Ho Ho Ho


Perhaps the height of Devastationalist romantic integrity is the idea of dying (either figuratively or literally) for the loss of love: “I said you were my life, my heart, my soul, and now you’re gone; so I will stand true by my words, my feelings, and I will make myself begone, too!” A perfect musical example of this is that Dido song, “White Flag,” which seemed to be playing in every deli and cab and restaurant for a rather longish stretch there a few years back. In that song, the singer is a teary, bleary wreck, yet nonetheless looking the world in the eye and seething with steely defiance as she sings:

I will go down with this ship
And I won’t put my hands up and surrender
There will be no white flag above my door
I’m in love, and always will be

“White Flag” is actually a beautiful song, I think, kind of like bubble-gum Nico. But the point is that I really believed this was a brave and heroic stance, and one with real-life credibility. Now I’m not so sure. Living (or trying to live) a non-Devastationalist life doesn’t inoculate you from pain, loss or sadness, of course. But what it can change, profoundly, is how you respond to pain, loss or sadness when they inevitably come a-knockin’ on your door. It allows you to see that refusing to go down with the ship might just be the path of greater integrity. Maybe the true measure of love isn’t necessarily the agony of loss after all.

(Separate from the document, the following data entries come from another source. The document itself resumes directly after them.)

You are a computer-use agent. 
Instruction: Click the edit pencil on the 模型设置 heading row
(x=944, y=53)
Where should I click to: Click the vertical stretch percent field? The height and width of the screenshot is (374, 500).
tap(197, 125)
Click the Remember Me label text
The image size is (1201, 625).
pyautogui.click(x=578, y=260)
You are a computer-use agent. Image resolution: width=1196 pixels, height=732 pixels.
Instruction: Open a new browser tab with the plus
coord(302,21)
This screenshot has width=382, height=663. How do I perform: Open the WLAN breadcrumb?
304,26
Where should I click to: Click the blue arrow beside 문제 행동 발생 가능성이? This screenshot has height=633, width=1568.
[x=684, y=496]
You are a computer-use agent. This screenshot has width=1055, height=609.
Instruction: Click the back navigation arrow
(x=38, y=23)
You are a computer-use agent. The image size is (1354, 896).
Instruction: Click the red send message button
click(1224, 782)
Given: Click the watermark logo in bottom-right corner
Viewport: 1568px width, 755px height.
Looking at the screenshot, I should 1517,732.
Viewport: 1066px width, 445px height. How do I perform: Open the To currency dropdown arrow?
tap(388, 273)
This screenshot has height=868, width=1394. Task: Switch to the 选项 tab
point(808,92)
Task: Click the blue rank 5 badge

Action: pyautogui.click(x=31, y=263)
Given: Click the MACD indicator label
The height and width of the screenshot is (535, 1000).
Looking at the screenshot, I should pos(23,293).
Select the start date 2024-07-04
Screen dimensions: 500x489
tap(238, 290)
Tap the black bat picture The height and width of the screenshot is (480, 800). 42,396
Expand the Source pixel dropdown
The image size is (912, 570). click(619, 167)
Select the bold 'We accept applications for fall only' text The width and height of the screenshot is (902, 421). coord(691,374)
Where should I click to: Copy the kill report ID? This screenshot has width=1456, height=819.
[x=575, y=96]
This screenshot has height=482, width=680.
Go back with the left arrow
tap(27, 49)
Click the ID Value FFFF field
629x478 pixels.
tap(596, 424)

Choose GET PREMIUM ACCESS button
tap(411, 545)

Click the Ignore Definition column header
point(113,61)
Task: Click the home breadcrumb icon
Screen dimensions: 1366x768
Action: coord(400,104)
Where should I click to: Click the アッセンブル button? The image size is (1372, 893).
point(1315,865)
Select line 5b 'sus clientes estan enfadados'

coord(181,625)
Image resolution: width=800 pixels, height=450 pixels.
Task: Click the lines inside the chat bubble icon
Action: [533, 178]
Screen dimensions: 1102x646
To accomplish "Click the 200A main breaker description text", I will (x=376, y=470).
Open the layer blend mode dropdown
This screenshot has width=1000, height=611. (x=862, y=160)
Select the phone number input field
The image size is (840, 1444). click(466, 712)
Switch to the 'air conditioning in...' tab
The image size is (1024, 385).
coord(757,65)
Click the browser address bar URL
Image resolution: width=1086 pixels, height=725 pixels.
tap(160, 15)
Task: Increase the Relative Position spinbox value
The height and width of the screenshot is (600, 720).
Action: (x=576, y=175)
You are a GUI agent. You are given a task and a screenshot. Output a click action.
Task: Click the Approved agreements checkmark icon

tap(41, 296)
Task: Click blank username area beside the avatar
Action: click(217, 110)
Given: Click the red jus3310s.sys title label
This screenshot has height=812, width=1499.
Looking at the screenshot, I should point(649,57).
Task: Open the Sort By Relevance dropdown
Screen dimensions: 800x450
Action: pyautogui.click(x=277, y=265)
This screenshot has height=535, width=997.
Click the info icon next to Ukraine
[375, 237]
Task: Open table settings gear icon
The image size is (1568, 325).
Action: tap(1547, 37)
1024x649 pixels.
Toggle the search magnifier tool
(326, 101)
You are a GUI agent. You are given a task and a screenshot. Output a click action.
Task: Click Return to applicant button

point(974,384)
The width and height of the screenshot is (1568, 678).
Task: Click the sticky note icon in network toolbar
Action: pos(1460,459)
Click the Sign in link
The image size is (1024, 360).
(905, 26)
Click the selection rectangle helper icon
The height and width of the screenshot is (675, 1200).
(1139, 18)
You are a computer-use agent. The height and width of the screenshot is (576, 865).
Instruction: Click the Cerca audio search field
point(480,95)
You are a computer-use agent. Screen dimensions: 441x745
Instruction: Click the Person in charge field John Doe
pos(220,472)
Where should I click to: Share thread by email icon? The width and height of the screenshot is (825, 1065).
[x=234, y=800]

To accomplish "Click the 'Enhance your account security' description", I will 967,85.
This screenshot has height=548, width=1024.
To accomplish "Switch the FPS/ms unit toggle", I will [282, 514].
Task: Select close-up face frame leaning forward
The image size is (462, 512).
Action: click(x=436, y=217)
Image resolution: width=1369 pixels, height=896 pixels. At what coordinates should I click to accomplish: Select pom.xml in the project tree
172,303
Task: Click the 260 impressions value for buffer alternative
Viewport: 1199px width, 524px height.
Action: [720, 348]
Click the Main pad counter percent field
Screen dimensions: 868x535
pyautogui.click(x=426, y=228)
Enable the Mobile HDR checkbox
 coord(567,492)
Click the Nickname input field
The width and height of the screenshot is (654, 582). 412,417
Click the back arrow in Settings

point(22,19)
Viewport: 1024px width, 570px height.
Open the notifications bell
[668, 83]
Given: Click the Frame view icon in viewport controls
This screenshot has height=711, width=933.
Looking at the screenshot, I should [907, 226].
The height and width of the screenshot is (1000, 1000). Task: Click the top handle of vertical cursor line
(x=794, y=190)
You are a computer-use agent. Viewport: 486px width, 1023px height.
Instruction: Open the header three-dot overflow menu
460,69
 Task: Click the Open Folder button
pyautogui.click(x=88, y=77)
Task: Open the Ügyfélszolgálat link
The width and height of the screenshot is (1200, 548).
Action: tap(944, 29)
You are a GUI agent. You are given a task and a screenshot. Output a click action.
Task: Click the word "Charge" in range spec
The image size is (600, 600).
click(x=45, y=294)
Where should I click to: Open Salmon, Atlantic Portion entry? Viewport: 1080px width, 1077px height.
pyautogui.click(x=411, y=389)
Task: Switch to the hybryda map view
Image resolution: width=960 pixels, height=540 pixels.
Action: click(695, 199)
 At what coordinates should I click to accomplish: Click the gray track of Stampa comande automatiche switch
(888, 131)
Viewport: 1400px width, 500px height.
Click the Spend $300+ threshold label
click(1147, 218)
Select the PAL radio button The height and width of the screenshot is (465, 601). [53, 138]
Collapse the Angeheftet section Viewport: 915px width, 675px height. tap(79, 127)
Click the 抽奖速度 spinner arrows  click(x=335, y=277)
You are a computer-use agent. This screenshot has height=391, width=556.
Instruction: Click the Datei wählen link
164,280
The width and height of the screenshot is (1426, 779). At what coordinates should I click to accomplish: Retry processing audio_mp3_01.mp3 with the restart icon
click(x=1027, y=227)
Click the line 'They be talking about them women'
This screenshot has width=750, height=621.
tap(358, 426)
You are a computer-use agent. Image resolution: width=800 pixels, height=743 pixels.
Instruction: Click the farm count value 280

Fucking brilliant deduction, right? But these are exactly the kinds of things about which I have never had any perspective whatsoever, where I’ve had to fight for every blessed millimeter of higher ground. I honestly have no idea if there is a sane and sensible way that other people think about this stuff. There are ankle-grasping wailers, I know, and cool stoics, and all the flavors in between. But everyone has a line they won’t cross, right?

“Ho Ho Ho” was written one lonely winter in an unheated, unfurnished tenement on La Salle Street, and first recorded at Josh Korda’s loft on 15th Street. I still like that original recording best, with its sleigh bells and toy piano, but I’ve long since lost any halfway-decent-sounding copy of that tape. There are also several full-band versions from over the years — it keeps coming up for its obvious perennial qualities — but for some reason it always loses its essence and gets weird or funky in band settings. So, that leaves this bare acoustic version, which comes reasonably close to capturing the spirit of the song, a few egregiously muffed chords notwithstanding.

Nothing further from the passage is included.